Problem details
Render this sentence from the article on overweight cats into Spanish: "Burmese cats were found to be three times more likely to develop diabetes than any other pedigree breed."

Excerpt
═══

Overweight Cats In UK Facing Diabetes Risk


Many cats that are overweight are facing the risk of diabetes. An increasing number of cats are being diagnosed with Type 2 diabetes, as the lack of exercise and heavier body affect their health.

An University of Edinburgh study that involved 14,000 cats concluded that one in every 230 cats in the UK is diabetic.

Cats with weight problems are said to be more than three times as likely to suffer from diabetes. Neutered male cats that do not get adequate amount of exercise are particularly at risk.

Cat owners are being urged to watch their cat’s health and weight, control the amount of treats they feed and to make sure their cat gets enough exercise.

Professor Danielle Gunn-Moore, from Edinburgh University’s Royal (Dick) School of Veterinary Studies, said: “This is the first study of its kind to try to quantify diabetes among cats in the UK and the results show extremely worrying levels. To reduce your cat’s risk of developing this often fatal disease you need to keep them active, and not allow them to gain too much weight.”

The number of diabetic cats in this UK study is almost five times higher than a previous study done in the US in the 1970s.

Between 85% and 95% of diabetic cats suffer from type II diabetes, which is commonly associated with obesity.

Researchers say that cats are are following in the footsteps of their human counterpart. Over 2 million people in the UK have diabetes.

They also say that like people, cats will overeat if they are offered tasty food, are bored and have nothing else to do. Cats are more likely to be housebound, so cats are not getting enough exercise

Burmese cats were found to be three times more likely to develop diabetes than any other pedigree breed.

Source: BBC News

8 Responses to “Overweight Cats In UK Facing Diabetes Risk”

  1. catmom5 says:

    Just how do you exercise a cat? Mine pretty much do what they want when they want ~ will play for a while but they are best at napping! A vet tech suggested hiding their food around the house so they have to hunt for it. Maybe this is a good time to try that!

  2. Anonymous says:

    Treats and exercise have nothing whatsoever to do with this. This is poor reporting, probably a product of the veterinary establishment and its sponsors the petfood industry. The article says nothing about the dangerous and completely species-inappropriate levels of grains/carbs added to catfood to pump up petfood industry profits (and guarantee continuing veterinary income). Cats should not be fed grains and carbs. Time to get the fact out:

    http://home.earthlink.net/~jacm2/id1.html American Veterinary Medical Association:
    “THE CARNIVORE CONNECTION TO NUTRITION IN CATS” by Debra L. Zoran, DVM, PhD, DACVIM. Article on feline nutrition that appeared in JAVMA December 1, 2002 (Volume 221, No. 11)

═══

[Dataset items]
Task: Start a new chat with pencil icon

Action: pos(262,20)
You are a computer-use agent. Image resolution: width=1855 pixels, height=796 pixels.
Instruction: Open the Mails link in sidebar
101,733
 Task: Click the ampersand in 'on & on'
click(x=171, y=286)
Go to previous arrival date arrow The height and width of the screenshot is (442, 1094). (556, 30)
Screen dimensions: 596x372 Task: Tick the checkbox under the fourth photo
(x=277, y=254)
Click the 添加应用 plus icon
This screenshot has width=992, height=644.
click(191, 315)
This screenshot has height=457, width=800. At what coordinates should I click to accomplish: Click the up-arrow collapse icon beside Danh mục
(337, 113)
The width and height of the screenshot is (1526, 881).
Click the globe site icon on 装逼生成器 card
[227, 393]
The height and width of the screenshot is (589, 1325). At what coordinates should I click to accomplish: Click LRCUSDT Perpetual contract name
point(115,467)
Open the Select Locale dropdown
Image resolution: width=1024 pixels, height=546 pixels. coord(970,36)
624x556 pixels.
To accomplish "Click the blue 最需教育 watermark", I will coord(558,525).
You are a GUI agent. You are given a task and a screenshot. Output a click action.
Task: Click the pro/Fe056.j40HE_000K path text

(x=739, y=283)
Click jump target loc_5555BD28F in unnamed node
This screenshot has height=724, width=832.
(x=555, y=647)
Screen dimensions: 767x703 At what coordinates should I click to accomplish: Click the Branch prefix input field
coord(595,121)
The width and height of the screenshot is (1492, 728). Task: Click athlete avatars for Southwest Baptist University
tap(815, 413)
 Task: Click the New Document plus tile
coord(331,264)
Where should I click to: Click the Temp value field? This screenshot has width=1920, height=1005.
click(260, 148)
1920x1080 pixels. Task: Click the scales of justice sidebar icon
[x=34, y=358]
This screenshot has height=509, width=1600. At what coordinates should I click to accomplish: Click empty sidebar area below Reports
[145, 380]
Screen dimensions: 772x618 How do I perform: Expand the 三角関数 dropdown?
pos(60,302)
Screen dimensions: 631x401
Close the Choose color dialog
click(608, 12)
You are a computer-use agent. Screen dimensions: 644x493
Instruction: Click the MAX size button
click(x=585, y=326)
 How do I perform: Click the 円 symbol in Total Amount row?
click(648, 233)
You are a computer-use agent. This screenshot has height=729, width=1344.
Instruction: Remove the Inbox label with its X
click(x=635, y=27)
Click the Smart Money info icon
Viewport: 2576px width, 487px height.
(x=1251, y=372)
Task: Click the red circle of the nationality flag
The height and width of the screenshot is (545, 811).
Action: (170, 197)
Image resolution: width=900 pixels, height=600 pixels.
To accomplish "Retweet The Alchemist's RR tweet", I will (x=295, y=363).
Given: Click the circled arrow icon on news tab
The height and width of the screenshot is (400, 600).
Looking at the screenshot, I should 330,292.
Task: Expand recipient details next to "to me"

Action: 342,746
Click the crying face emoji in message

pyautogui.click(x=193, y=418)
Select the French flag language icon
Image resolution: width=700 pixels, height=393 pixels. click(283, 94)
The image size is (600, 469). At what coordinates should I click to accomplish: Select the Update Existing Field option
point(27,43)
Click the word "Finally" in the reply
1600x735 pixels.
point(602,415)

═══

Answer area
Se descubrió que los gatos birmanos tenían tres veces más probabilidades de desarrollar diabetes que cualquier otra raza de pedigrí.